Мона Сэниа и Таира недоуменно переглянулись.

- Знаешь что, - предположила девушка, - наверное, он тебя не так понял. Я уже давно заметила, что у них тут "утро" и "весна" обозначаются одним словом.

- Летим! - приказала принцесса, не тратя больше ни секунды на объяснения. - В любом случае после Анделисовой Пустыни - твой отец.

Тихриане с некоторой опаской забрались в "девятиглавый дом", и, пока они осматривались, корабль уже завис над дорогой.

- Куда теперь? - спросила мона Сэниа, глядя сквозь прозрачный пол.

- Ищи черное кольцо негорючих сосен, за ним будет красная полоса пятилистника медового, внутри - водяное кольцо; только всего этого ты из-за сосен не разглядишь. - Сибилло и не предполагал, что они находятся на значительной высоте, откуда все это была видно как на ладони.

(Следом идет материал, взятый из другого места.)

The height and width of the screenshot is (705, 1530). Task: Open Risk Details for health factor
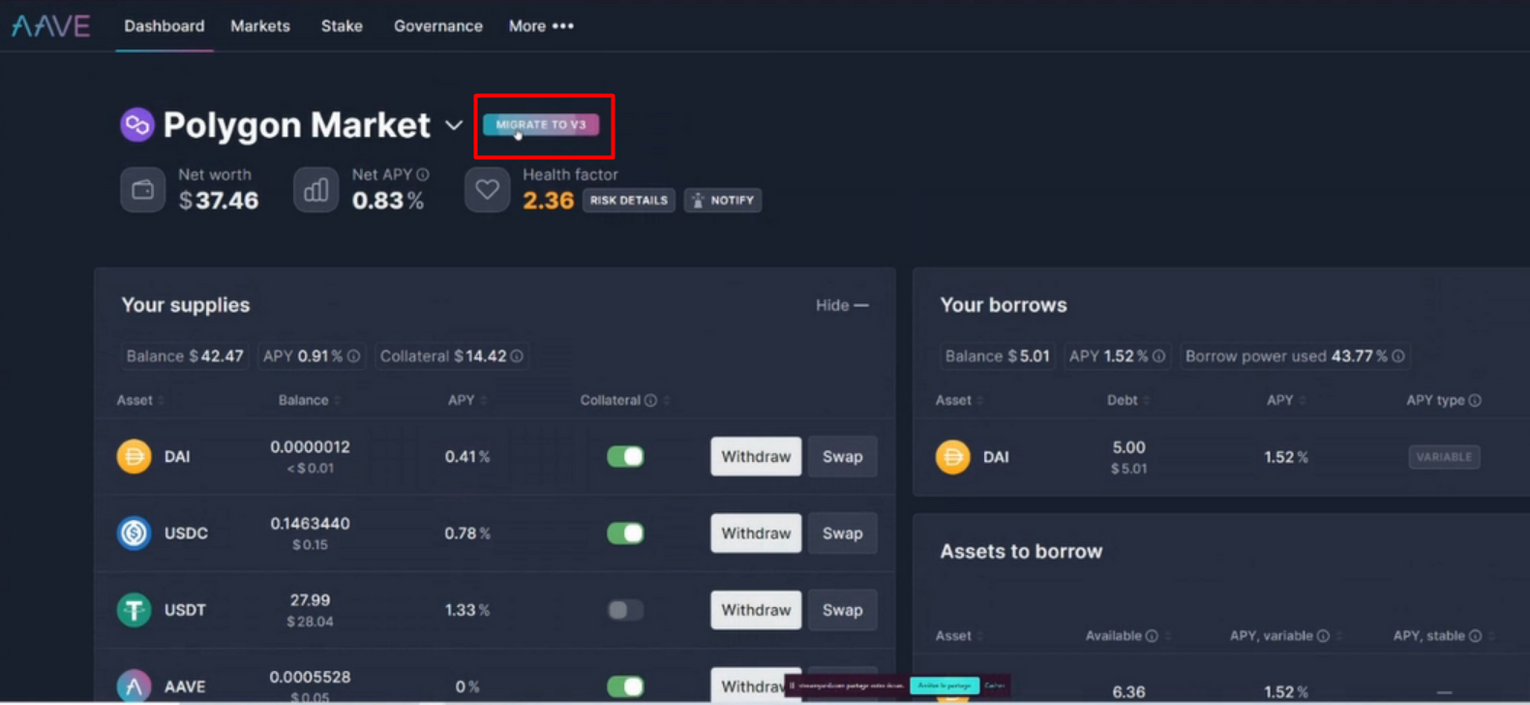(628, 200)
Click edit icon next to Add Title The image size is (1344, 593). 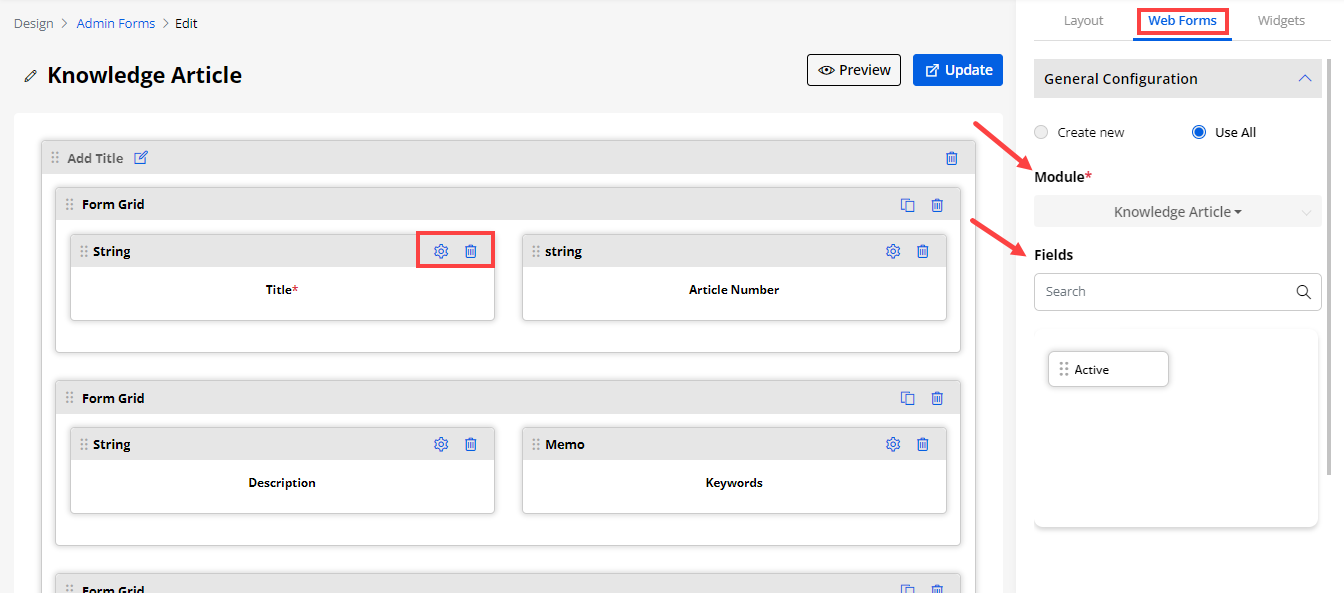(x=141, y=158)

- Вон, южнее, - негромко подсказав Скюз. - Садимся с внешней стороны?

- Естественно.

Приземления тихриане тоже не ощутили, и, когда круглая дыра люка разверзлась перед ними, они едва не потеряли дар речи, увидав перед собой стену кольчатых стволов и где-то за ними - непроходимо частый краснолистный кустарник.

Спрыгнув на утоптанную почву, они увидели город вдалеке, окутанный преддождевым туманом.

- Ну, дела... - сибилло прямо-таки обвис, став ниже ростом. - Вы и анделисов не опасаетесь?

- Встретимся - увидим, - коротко бросила принцесса. - Кстати, как они выглядят?

Шаман замялся - то ли стыдился своею незнания, то ли, как уже за ним замечалось, придерживал информацию.

- Те, которых они излечивают и обратно в мир выпускают, говорят, что у них два рукава, - неуверенно проговорил Лронг. - Накрывают красным возвращают силы молодые, самые счастливые минуты, всю сладость жизни в одном глотке воздуха... А уж не поможет - укрывают черным рукавом, и страдалец из мук и сожаления уходит в полуночный край. Кроме этого, никто ничего ни разу и не вспомнил. Ни разу. За все времена.